Sunday, June 03, 2007

Christian Environmental Stewardship

Sometimes I think the chances of science and religion coming together in a meaningful way are next to nil.

If you take as proxy the evolution 'debate' for the science and religion discussion, you may be right. Maybe neuroscience will be the domain of the next schism. But maybe there is some hope. If you want to talk about environmentalism, scientists, community activists and religious people are more likely to be on the same page than not.

Specifically, consider the back page of the May/June newsletter from the church I attend. There's a story there about the church's Christian Ecology Group. They facilitate pickup of of organic produce grown by Southeast Asian and East African immigrant families living in Seattle's High Point neighborhood. This is part of a partnership between several churches, the local P-Patch Foundation and the city called Seattle Market Gardens.

By participating with this program, citizens are satisfying goals of living a more healthy lifestyle, providing meaningful supplemental income for immigrant populations, reducing the burden of carbon emissions involved with the global agriculture trade.

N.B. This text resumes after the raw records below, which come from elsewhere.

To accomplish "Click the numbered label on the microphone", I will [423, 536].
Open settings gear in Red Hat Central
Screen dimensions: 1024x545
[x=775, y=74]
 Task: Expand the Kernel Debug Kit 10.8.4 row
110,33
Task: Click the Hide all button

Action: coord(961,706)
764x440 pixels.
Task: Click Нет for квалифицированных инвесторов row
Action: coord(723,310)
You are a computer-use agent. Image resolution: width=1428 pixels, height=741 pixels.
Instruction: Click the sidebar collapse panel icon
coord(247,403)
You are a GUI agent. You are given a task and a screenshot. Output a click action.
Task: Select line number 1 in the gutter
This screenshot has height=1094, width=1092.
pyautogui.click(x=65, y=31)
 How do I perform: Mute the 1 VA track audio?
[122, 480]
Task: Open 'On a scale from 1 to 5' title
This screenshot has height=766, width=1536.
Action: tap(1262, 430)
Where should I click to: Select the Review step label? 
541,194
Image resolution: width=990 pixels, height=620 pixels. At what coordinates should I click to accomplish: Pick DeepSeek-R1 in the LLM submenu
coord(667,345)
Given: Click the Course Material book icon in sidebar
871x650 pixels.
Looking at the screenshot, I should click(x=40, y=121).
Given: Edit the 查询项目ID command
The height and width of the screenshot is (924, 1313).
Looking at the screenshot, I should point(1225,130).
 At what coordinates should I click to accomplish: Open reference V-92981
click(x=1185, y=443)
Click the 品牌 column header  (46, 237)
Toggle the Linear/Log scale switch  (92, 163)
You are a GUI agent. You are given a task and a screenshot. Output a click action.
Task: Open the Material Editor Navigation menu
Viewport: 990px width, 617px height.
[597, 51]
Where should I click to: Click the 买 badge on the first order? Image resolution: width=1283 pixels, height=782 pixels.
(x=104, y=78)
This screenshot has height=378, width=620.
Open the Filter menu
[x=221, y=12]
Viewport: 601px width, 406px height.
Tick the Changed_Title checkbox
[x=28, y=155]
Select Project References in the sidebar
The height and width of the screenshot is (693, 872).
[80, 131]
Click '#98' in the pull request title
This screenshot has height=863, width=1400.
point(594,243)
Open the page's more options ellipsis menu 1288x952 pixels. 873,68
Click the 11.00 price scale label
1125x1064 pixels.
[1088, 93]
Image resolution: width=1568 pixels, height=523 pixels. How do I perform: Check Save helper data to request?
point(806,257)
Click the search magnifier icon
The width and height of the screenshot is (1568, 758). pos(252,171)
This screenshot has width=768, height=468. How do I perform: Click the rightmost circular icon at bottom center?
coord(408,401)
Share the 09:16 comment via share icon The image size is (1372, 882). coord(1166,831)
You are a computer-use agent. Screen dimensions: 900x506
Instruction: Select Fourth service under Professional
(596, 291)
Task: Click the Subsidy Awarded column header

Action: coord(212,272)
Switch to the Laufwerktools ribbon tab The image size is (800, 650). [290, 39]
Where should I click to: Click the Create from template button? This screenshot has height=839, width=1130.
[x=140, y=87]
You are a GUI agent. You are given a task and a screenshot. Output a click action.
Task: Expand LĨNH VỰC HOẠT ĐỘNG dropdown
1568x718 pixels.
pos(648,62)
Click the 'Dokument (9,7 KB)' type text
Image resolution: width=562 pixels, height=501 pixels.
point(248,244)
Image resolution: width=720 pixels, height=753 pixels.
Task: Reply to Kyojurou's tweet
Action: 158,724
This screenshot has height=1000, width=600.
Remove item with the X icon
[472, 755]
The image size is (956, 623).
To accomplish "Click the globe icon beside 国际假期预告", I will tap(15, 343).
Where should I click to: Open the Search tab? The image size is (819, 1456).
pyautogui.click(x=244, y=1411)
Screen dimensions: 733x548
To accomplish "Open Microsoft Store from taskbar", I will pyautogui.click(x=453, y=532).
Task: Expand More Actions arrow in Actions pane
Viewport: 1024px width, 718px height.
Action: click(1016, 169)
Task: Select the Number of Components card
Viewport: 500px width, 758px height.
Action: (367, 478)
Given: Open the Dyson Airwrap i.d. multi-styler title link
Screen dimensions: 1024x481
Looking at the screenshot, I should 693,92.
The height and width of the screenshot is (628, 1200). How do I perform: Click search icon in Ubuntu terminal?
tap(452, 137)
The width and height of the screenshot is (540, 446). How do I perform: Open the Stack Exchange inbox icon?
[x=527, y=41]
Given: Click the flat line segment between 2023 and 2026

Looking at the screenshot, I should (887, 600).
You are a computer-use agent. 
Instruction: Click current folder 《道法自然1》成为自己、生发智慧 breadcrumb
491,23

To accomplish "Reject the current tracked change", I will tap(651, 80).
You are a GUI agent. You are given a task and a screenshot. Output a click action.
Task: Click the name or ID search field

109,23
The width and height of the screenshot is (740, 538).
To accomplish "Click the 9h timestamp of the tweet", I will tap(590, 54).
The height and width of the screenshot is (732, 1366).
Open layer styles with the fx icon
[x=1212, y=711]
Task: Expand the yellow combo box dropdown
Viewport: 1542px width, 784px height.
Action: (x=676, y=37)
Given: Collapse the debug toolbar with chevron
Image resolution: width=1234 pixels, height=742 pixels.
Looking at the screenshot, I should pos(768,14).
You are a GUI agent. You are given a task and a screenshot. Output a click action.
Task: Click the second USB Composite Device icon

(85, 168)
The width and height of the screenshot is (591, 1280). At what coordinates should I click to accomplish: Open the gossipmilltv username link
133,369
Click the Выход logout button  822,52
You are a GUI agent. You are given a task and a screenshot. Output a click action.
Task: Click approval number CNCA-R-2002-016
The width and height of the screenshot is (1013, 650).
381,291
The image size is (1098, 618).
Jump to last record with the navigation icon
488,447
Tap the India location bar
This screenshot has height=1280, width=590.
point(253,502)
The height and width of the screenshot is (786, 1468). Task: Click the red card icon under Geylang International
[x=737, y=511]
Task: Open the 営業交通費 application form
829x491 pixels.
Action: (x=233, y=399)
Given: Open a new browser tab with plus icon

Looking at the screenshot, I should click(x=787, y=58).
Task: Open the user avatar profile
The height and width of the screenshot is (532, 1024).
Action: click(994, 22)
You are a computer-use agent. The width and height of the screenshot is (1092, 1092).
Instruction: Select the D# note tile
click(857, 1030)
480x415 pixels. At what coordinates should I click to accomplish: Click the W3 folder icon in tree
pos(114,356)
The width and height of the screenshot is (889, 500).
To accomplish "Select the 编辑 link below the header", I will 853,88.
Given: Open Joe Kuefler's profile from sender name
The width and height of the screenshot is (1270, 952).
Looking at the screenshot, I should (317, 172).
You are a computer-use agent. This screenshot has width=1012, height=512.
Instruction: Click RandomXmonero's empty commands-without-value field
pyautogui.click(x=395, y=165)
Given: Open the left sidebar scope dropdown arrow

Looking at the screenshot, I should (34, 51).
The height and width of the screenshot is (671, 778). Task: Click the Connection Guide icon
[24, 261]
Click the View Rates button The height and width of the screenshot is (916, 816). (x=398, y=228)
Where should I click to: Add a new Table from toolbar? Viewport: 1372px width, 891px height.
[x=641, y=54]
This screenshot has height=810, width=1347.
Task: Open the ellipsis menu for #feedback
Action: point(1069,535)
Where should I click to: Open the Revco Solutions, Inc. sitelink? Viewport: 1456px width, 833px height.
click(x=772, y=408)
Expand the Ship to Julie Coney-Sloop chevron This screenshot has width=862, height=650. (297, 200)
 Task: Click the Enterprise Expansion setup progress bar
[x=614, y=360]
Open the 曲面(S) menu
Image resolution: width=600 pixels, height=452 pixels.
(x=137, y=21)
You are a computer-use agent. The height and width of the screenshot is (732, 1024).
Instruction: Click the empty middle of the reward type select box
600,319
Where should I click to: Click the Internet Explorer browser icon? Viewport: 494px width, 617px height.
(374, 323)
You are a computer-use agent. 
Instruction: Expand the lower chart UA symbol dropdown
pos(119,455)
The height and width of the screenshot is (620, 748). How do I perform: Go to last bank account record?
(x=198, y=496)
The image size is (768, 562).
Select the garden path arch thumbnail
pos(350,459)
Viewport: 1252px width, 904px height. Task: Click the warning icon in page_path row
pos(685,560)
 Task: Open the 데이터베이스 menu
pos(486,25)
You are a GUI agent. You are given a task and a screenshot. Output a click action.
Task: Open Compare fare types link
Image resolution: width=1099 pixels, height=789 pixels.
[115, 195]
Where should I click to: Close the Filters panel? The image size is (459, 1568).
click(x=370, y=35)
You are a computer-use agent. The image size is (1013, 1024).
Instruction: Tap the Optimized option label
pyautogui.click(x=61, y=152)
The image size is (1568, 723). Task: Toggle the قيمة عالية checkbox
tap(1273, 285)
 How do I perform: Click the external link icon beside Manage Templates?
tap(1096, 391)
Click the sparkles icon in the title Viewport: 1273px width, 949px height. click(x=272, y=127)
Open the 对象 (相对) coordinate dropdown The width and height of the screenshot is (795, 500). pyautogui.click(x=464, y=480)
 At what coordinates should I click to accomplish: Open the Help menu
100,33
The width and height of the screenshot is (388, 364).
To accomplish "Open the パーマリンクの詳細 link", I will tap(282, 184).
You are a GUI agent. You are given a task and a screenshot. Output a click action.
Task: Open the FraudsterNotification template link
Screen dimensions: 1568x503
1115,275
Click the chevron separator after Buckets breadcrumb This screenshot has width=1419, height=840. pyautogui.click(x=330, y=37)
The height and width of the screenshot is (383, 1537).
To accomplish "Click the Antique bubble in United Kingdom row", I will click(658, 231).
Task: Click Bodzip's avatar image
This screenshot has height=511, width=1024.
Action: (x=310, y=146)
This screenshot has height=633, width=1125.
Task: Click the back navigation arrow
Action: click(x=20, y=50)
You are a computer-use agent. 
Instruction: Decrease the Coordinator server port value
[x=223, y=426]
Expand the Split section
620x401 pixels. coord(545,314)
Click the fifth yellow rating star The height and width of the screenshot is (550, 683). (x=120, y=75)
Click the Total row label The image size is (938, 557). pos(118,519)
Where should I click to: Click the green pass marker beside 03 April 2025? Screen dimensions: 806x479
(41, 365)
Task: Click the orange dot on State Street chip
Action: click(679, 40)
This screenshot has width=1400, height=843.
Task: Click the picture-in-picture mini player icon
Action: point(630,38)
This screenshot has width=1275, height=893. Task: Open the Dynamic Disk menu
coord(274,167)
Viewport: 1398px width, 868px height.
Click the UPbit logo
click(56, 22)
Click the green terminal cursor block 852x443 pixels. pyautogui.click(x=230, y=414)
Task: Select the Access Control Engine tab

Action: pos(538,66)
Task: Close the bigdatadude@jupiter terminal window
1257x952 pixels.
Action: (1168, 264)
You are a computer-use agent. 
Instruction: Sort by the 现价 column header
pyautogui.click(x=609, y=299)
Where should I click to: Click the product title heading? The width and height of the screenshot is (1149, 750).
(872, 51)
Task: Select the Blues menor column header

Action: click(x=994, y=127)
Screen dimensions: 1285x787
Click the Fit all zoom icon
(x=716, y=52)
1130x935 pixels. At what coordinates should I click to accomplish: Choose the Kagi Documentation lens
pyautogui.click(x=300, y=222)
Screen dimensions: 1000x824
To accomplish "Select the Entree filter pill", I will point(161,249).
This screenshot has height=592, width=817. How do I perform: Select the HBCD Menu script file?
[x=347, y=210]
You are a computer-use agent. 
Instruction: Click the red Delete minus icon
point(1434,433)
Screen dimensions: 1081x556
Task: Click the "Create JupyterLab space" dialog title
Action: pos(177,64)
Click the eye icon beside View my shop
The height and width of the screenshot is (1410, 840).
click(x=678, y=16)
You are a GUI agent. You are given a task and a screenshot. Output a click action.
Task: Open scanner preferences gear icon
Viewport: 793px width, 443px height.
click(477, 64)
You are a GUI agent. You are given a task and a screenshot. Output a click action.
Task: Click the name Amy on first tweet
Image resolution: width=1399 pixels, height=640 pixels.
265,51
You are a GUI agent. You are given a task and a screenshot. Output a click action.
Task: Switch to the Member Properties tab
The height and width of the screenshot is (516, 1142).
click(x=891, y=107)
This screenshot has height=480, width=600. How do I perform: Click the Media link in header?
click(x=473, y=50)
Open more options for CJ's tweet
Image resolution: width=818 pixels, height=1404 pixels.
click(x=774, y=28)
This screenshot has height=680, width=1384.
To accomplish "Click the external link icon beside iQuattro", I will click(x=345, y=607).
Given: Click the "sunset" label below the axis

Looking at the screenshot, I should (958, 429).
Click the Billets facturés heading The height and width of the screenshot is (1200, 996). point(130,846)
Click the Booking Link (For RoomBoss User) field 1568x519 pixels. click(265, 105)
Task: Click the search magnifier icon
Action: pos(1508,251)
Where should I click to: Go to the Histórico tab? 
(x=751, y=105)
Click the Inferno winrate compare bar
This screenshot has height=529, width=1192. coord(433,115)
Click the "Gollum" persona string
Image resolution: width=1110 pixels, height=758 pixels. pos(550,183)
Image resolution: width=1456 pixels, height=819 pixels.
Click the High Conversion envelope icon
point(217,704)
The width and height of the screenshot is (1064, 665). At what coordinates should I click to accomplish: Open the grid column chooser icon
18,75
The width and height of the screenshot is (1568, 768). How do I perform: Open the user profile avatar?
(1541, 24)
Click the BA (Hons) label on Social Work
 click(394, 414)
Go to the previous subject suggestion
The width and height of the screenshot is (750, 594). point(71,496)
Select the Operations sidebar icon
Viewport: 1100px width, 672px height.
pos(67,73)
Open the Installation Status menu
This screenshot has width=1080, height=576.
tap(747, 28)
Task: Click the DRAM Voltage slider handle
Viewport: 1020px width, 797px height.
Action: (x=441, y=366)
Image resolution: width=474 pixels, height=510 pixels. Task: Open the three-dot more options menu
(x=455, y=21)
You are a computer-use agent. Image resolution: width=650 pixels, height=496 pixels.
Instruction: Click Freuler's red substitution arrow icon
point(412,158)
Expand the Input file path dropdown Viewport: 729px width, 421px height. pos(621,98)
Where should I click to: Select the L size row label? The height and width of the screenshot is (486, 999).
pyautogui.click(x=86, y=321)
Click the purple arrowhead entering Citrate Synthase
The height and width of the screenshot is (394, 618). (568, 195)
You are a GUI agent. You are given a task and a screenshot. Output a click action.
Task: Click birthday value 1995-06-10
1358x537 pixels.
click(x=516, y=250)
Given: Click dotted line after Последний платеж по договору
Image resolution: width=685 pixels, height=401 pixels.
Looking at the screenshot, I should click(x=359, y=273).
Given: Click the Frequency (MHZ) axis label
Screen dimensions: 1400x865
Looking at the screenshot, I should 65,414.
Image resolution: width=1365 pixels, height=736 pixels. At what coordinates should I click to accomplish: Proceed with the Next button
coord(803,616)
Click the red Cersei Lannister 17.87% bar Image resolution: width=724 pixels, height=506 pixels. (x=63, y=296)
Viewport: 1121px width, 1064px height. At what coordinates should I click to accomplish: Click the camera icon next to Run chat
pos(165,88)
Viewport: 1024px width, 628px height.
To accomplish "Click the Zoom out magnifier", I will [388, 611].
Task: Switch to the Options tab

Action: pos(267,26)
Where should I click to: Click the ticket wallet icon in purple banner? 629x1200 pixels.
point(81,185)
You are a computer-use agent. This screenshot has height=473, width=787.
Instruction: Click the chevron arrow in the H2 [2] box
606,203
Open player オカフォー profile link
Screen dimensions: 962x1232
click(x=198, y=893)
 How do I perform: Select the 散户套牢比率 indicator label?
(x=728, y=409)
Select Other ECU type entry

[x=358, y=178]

Christians should identify that the Biblical imperative to have dominion over the Earth is one of stewardship, not exploitation. For a comprehensive article supporting this view, consider this paper. Another innovative thinker in this area is Holmes Rolston III.

I wonder what would happen if the fundamentalist Christians that are the face of religion in the United States these days added environmentalism to their political platform.